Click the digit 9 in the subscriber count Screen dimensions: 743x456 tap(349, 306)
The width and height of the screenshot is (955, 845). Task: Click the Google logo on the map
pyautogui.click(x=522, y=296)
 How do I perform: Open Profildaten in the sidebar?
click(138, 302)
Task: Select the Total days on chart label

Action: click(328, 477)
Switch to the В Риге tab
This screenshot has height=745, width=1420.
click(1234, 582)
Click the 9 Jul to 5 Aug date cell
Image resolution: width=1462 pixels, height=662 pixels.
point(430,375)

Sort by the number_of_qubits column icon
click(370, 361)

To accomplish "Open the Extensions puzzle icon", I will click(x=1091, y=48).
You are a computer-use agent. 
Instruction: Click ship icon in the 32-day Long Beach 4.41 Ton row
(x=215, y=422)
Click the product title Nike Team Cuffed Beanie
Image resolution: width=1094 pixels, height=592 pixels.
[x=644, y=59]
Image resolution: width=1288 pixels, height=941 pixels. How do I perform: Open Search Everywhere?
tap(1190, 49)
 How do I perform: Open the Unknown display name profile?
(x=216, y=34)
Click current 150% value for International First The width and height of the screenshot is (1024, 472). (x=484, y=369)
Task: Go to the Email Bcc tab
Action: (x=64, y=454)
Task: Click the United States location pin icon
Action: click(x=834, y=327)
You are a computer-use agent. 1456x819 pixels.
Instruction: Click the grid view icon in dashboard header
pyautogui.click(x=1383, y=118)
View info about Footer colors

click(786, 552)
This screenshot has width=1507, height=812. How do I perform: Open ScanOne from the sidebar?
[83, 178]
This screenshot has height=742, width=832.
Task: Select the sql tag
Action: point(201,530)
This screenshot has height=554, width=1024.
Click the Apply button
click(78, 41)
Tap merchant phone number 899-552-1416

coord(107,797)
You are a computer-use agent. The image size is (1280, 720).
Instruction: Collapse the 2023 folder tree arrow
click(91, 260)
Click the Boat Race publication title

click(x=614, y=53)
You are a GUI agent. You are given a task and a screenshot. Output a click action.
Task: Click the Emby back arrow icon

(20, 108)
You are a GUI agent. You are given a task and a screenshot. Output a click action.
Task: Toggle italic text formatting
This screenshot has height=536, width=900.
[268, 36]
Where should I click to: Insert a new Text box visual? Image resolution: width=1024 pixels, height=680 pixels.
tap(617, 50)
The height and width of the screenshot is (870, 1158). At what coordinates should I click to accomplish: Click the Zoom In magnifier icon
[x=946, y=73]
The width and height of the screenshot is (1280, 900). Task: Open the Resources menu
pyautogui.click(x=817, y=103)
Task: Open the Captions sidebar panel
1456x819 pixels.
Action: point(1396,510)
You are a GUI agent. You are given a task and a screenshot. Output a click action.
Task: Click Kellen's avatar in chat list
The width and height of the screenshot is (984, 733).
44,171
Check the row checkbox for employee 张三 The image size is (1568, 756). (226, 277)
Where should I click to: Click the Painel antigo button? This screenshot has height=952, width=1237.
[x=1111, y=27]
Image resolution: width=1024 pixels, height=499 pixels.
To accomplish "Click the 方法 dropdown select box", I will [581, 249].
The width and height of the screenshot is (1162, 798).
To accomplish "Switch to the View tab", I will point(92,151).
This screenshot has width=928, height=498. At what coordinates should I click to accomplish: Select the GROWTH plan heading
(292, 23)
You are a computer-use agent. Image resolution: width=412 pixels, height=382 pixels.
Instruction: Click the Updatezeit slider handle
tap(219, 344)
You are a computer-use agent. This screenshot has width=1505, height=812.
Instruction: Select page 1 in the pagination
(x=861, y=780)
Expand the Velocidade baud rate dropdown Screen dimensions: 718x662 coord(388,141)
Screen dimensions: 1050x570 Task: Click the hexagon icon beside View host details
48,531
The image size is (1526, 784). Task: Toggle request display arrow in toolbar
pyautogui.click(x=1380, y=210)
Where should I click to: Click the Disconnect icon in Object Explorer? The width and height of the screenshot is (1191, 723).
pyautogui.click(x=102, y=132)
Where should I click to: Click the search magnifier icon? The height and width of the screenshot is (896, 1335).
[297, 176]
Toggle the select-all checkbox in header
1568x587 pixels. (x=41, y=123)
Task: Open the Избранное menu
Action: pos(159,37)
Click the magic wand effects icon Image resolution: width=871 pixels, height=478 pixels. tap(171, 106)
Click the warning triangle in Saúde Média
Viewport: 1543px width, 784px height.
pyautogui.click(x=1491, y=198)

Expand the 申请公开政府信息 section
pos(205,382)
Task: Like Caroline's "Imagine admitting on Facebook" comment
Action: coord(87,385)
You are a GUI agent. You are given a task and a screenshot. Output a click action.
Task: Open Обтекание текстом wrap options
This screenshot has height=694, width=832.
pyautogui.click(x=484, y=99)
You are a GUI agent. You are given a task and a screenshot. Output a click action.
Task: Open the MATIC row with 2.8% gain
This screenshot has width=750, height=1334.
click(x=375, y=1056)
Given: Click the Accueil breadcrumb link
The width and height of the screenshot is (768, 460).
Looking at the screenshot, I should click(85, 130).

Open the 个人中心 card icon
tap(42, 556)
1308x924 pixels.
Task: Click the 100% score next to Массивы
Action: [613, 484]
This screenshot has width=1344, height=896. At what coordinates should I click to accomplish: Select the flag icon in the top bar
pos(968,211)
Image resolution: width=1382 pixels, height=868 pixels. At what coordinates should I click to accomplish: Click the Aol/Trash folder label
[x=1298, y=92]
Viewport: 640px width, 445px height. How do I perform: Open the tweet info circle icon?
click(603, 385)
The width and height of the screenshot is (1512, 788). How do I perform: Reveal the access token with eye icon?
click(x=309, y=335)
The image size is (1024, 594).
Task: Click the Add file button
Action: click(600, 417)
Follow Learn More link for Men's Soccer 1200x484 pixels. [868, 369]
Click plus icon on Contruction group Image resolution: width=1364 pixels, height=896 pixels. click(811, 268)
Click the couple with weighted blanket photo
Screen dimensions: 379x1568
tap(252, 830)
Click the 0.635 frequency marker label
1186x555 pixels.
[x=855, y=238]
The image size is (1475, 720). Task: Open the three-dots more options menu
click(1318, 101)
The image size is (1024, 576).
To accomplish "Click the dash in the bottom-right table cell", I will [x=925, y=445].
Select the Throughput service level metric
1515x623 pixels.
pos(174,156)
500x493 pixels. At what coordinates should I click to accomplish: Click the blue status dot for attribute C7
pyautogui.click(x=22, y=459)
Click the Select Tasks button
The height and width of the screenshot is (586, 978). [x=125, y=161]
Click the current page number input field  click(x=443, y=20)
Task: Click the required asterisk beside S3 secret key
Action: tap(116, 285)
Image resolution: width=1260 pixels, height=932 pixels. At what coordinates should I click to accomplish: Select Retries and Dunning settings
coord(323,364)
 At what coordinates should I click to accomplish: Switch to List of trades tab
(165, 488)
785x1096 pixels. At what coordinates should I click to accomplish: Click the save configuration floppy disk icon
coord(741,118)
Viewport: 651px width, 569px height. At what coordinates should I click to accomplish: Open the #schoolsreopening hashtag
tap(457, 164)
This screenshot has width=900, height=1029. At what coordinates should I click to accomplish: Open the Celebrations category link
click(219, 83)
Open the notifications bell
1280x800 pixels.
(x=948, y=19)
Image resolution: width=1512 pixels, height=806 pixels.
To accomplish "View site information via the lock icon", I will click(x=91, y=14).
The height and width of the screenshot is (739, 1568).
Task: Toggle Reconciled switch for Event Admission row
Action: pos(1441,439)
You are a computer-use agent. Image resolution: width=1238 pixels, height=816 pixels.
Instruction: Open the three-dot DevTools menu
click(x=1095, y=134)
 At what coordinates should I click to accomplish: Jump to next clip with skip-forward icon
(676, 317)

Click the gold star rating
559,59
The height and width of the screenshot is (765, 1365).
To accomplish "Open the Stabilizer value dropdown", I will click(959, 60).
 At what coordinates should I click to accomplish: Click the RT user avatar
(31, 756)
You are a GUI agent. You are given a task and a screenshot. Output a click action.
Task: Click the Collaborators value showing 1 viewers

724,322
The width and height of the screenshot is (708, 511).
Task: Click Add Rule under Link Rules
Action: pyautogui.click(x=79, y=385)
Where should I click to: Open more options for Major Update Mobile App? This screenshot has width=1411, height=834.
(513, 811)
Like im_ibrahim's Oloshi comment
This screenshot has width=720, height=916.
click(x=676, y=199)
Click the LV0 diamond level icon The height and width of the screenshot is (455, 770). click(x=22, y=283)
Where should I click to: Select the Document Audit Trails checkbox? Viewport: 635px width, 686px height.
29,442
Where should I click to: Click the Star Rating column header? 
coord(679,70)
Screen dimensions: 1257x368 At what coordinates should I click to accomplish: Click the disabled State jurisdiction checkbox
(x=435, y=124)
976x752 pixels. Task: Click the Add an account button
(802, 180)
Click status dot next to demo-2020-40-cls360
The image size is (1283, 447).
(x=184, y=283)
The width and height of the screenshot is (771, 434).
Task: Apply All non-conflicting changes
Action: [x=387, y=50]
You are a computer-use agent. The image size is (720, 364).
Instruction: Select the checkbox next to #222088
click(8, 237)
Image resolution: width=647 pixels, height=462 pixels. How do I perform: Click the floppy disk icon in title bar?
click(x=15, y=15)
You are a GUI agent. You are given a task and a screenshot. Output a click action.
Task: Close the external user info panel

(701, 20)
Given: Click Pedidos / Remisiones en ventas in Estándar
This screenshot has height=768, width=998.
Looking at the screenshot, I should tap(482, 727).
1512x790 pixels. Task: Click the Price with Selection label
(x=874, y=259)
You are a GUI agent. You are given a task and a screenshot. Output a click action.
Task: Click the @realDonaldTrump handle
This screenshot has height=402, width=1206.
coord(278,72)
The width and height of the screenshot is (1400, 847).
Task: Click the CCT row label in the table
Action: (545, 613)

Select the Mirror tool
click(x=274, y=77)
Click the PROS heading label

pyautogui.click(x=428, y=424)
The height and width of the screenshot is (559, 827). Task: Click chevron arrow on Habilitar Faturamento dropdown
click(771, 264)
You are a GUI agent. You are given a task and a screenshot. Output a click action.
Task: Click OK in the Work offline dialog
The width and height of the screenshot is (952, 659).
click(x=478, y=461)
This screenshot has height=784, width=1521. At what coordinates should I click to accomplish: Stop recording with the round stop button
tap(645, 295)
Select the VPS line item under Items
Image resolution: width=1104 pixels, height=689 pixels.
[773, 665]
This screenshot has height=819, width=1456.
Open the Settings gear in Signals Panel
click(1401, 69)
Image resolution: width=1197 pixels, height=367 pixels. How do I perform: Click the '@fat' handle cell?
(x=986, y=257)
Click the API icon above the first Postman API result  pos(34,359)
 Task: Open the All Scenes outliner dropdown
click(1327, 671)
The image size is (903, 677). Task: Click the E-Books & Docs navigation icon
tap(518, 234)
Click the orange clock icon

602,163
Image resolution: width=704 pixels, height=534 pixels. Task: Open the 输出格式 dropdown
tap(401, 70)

....

_Exercise brief_
Scale the listing from its first line through the line containing "pyautogui.click(x=522, y=296)", both ends included. Copy those lines again, requests and all, but multiply every coordinate in the answers by 2.1 and round each to a whole number, with halves going up.

_Answer to this problem_
Click the digit 9 in the subscriber count Screen dimensions: 743x456 tap(733, 643)
The width and height of the screenshot is (955, 845). Task: Click the Google logo on the map
pyautogui.click(x=1096, y=622)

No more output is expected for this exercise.